Required task
Rewrite the part of the material that opens with the line containing "The height and width of the screenshot is (628, 1109)." and closes with the line containing "pyautogui.click(x=1404, y=78)" as a Markdown table with the columns "Row" and "Line", giving each line its row number and leaving out blank lines.

═══ Recorded data

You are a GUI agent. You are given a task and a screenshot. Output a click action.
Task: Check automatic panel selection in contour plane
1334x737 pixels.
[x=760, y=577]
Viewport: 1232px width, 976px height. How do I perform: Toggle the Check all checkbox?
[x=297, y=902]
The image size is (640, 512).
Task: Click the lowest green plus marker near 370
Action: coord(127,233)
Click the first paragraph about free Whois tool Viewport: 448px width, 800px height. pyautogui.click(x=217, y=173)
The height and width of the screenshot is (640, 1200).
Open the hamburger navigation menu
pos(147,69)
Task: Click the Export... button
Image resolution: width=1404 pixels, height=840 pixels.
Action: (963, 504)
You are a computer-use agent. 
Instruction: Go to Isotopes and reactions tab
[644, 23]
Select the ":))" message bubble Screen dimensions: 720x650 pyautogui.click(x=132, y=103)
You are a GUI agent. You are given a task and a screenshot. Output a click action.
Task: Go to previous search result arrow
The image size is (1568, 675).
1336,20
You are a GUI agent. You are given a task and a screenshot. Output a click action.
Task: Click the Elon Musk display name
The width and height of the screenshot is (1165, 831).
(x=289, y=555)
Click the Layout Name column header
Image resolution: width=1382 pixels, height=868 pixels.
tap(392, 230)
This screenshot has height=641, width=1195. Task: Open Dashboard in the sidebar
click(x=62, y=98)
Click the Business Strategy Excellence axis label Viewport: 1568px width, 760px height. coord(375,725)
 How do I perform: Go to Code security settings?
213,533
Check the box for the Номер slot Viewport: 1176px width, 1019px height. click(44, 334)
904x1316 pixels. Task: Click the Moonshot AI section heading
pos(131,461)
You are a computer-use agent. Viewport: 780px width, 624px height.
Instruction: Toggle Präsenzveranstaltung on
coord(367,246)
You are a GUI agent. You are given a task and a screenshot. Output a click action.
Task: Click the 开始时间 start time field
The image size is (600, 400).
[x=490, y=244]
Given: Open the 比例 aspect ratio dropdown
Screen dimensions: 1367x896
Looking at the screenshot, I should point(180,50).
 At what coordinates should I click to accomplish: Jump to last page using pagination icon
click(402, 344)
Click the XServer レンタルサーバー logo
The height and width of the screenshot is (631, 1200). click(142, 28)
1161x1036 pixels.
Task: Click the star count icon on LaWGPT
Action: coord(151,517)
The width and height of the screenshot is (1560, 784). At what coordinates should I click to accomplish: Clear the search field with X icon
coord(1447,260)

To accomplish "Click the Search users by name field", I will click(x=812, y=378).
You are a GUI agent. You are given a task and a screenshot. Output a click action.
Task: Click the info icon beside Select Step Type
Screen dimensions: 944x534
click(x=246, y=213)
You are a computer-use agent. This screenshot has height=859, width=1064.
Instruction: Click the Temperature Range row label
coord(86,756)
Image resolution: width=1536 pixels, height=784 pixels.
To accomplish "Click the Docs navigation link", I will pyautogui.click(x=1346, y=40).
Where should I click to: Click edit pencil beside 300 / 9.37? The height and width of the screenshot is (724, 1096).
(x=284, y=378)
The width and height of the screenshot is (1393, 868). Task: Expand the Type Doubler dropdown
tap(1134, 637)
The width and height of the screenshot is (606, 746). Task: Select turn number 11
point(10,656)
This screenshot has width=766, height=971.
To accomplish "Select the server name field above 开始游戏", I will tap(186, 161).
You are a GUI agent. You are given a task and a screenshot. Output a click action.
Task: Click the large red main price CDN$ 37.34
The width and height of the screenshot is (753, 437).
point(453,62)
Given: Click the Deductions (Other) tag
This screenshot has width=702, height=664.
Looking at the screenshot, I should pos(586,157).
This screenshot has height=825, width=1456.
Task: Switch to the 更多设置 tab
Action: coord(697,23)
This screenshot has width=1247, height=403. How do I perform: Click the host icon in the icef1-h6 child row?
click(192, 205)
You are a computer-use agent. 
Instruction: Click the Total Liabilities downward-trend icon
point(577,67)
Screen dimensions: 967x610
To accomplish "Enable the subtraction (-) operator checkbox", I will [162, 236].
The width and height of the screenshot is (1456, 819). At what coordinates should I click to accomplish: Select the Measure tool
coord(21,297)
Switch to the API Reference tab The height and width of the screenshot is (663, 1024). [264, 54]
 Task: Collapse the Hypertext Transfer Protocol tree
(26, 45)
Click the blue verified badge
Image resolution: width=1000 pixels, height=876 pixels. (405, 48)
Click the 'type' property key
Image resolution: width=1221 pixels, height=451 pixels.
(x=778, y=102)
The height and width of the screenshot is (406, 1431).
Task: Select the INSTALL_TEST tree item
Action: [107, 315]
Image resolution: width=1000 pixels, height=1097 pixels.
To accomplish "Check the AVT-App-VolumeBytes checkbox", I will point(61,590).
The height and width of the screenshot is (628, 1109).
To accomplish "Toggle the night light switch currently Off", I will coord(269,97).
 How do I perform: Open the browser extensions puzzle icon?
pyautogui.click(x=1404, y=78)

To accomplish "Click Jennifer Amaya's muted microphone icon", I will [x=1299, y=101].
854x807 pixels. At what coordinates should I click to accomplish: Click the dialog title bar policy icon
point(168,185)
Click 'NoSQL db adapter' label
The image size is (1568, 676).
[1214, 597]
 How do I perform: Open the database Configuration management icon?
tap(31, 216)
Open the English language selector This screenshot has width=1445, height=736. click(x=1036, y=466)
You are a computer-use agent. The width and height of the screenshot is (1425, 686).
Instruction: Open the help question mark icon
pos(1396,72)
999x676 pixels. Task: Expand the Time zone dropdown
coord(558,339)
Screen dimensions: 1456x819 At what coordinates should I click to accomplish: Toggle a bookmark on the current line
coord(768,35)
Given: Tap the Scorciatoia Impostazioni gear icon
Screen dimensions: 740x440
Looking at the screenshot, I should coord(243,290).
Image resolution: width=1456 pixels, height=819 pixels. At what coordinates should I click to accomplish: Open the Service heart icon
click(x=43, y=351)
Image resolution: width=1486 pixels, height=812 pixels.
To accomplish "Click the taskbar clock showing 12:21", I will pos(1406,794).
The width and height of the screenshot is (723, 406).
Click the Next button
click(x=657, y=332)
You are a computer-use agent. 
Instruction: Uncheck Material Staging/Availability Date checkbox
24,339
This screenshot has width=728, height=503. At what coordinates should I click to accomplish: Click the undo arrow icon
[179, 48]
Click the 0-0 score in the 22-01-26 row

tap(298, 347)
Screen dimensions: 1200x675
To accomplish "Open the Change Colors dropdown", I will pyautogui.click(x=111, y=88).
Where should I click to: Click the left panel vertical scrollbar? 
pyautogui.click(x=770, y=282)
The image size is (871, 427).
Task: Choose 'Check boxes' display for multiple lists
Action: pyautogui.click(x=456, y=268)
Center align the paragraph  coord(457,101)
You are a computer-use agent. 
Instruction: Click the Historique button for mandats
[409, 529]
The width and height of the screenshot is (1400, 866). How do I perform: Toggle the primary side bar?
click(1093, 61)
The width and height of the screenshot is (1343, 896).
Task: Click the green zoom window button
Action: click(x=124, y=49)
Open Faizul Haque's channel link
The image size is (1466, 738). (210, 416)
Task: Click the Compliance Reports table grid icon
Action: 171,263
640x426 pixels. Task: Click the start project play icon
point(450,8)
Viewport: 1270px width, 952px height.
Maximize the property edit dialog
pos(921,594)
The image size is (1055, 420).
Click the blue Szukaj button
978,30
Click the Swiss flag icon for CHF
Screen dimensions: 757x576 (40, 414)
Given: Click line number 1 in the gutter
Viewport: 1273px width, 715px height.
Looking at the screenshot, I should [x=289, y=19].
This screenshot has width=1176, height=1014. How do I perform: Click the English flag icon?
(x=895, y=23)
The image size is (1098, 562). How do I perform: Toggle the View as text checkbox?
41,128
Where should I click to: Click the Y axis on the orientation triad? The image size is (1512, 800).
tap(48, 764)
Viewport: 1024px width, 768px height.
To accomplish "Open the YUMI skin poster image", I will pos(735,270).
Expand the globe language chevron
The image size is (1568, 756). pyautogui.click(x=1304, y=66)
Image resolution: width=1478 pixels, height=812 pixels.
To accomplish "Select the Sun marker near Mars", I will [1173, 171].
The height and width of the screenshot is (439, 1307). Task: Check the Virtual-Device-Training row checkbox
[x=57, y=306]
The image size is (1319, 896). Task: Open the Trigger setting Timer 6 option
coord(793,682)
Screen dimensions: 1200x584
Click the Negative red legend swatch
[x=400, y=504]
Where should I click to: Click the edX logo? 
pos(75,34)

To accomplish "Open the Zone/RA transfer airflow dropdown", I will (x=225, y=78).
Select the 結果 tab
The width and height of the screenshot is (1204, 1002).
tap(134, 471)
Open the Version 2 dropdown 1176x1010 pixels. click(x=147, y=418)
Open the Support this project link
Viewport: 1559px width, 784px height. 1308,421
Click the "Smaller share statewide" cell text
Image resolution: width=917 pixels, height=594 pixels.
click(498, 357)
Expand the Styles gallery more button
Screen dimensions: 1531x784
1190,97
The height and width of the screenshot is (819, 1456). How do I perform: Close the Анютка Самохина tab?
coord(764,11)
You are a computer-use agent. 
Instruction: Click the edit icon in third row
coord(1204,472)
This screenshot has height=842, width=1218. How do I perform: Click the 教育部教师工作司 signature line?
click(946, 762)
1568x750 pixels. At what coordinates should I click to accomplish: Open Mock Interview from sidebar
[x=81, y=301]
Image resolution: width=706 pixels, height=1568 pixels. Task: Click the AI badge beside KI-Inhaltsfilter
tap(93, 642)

══════

Written answer
| Row | Line |
|---|---|
| 1 | The height and width of the screenshot is (628, 1109). |
| 2 | To accomplish "Toggle the night light switch currently Off", I will coord(269,97). |
| 3 |  How do I perform: Open the browser extensions puzzle icon? |
| 4 | pyautogui.click(x=1404, y=78) |